OK, I give on gluten-free. Some people do have celiac disease; that’s a real need. But “no trans fat”? Pure faddery, or the next thing to it. The evidence indicting trans fats is extremely slim and surrounded by a cloud of food-nannyist hype. I hate helping to keep that sort of balloon inflated with my dollars.

Who could be against “fair trade”? Well, me … because the “fair trade” crowd pressures individual growers to join collectives with “managed” pricing.
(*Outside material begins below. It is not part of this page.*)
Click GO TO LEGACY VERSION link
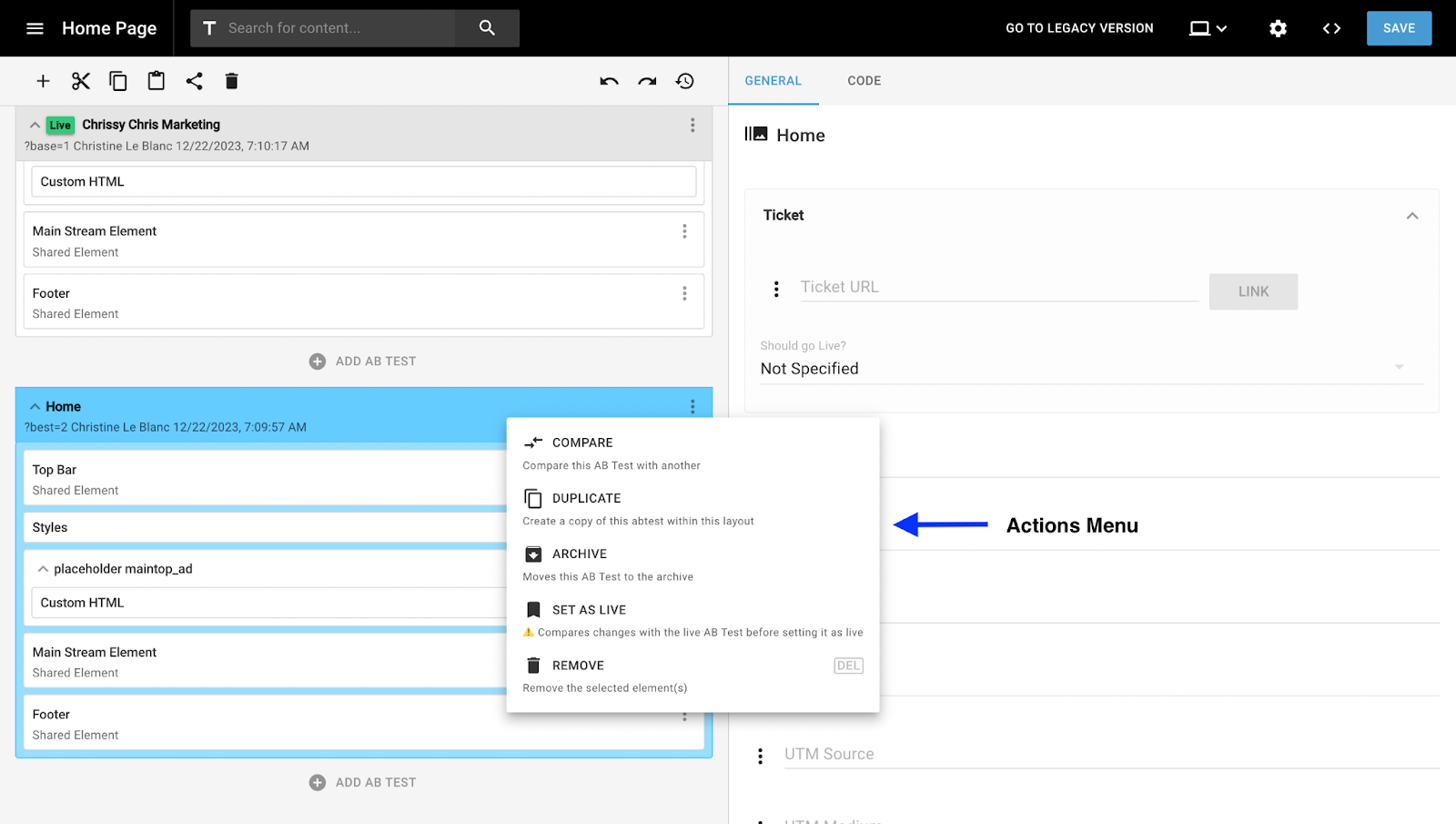Viewport: 1456px width, 824px height. (1079, 28)
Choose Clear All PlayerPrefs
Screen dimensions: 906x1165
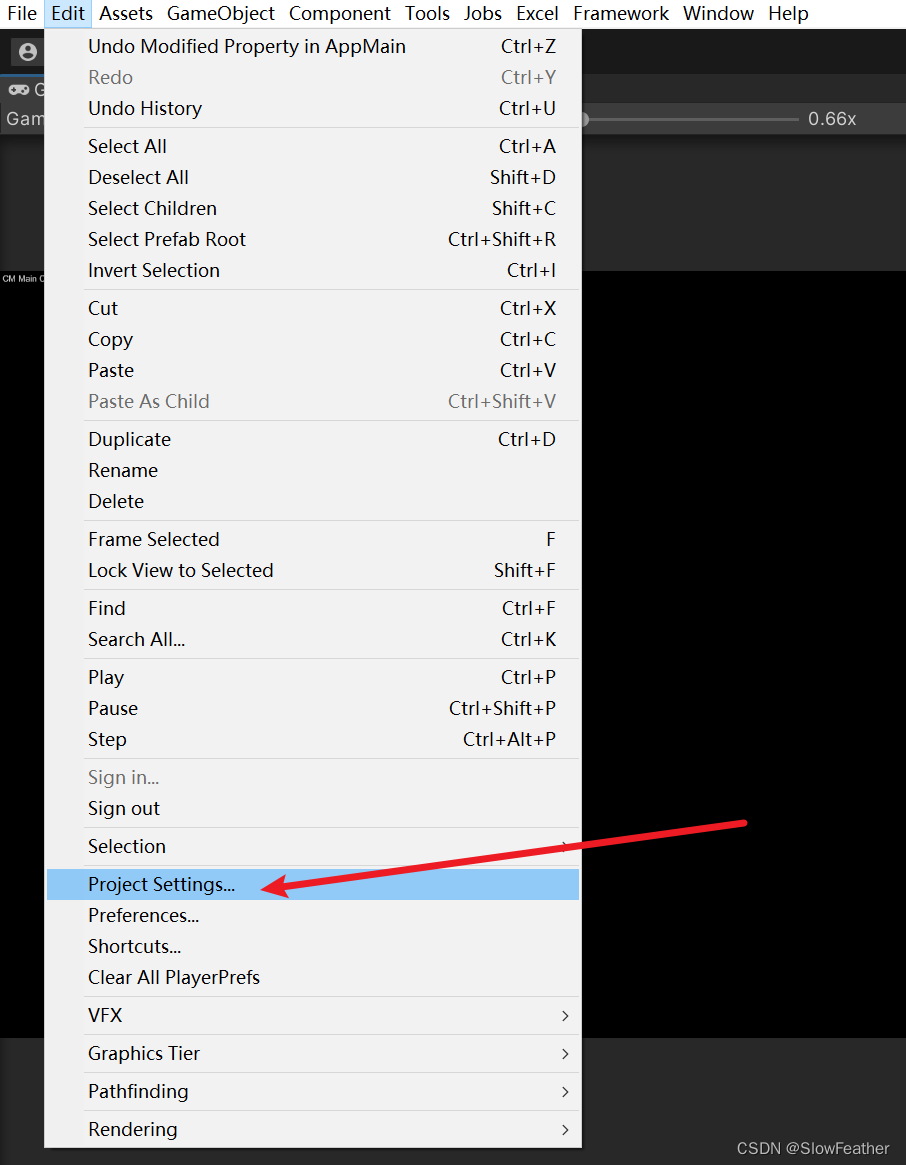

If you’re betting that this means lazy but politically adept growers with poor resource management and productivity prosper at the expense of more efficient and harder-working ones, you’ve broken the code.

Finally, “pesticide-free”. Do I like toxic chemicals on my food? No … but I also don’t fool myself about what happens when you don’t use them. This ties straight back to the general cluster of issues around factory farming. Without the productivity advantages of pesticides, synthetic fertilizer, and other non-“organic” methods, farm productivity would plummet. Relatively wealthy people like me would cope with reduced availability by paying higher prices, but huge numbers of the world’s poor would starve.

I buy “organic” food because it tastes better and I can, but I feel guilty about reinforcing all the kinds of delusion and superstition and viciousness that are tied up in that label. We simply cannot feed a world population of 6.6 billion without pesticides and factory farming and GMOs and preservatives in most bread; now, and probably forever, “organic” food will remain a luxury good.

Try telling its political partisans that, though. Hyped on their belief in their own virtue, and blissfully ignorant about scale problems, they have already engineered policies that have cost thousands of lives during spot famines. The potential death toll from (especially) anti-GMO policies is three orders of magnitude higher.

And my problem reduces to this: how can I buy the kind of food I want without supporting dangerous delusions?

Eric S. Raymond, “Organic guilt”, Armed and Dangerous, 2010-08-23.